Em nota divulgada na última quinta-feira (20), a Associação Médica Homeopática Brasileira afirmou que as críticas à prática são “fruto da desinformação ou negação dos estudos científicos que fundamentam o modelo homeopático em vários campos da pesquisa científica moderna”.
— A homeopatia é uma prática consagrada. Dizem que é placebo. Como é que ela funciona em crianças e em animais? O paradigma da homeopatia é diferente do paradigma da alopatia — afirmou o médico Érico Dorneles, presidente da Sociedade Gaúcha de Homeopatia.
O Conselho Regional de Medicina do Rio Grande do Sul (Cremers) diz que, dada a regulação do Conselho Federal de Medicina, a acupuntura e a homeopatia são especialidades médicas, portanto só podem ser praticadas por médicos que cumprirem a formação de dois anos em residência médica na especialidade ou fizerem a prova do Colégio Médico de Acupuntura e da Associação Médica Homeopática Brasileira, respectivamente. “Assim, são atividades fiscalizadas pelos Conselhos Regionais de Medicina (CRMs) sob a ótica do Código de Ética Médica”.
Contatado por GZH, o Ministério da Saúde afirmou que as Práticas Integrativas e Complementares em Saúde “não substituem tratamentos convencionais, e sim os complementam com mais ofertas de saúde para a população”. A pasta diz também que a gestão de Luís Inácio Lula da Silva (PT) valoriza a ciência e que as terapias criticadas são apoiadas pela OMS.

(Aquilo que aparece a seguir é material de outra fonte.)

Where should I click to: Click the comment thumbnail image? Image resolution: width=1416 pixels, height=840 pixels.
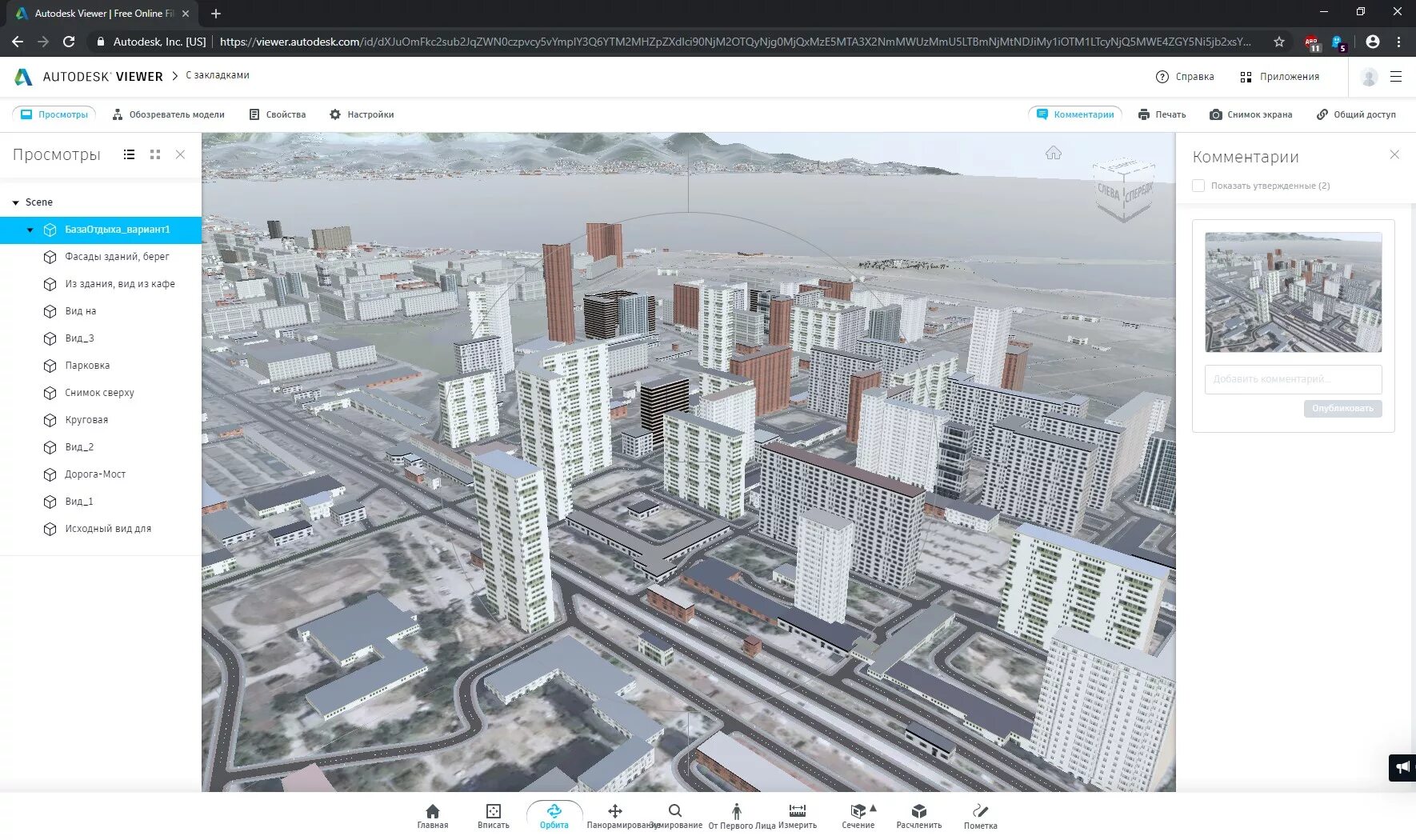[x=1293, y=292]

“A OMS tem o objetivo de apoiar os Estados-Membro a impulsionar a integração da medicina tradicional aos sistemas nacionais de saúde. A homeopatia e a acupuntura fazem parte das PICS (práticas integrativas) reconhecidas pela organização e ambas são práticas reconhecidas por conselhos profissionais de saúde, incluindo o Conselho Federal de Medicina do Brasil”, diz o governo federal.
Como funciona a homeopatia?
Na homeopatia, baseada na ingestão de um líquido com uma substância diluída, há dois princípios básicos: semelhante cura semelhante – ou seja, é benéfico ingerir uma substância que provoque os sintomas do que o doente sente; e, quanto mais diluído o princípio ativo, maior a sua potência.
Como funciona a acupuntura?
Por meio da inserção de agulhas, estimula pontos espalhados por todo o corpo, ao longo dos meridianos, para promover e recuperar a saúde, além de prevenir doenças.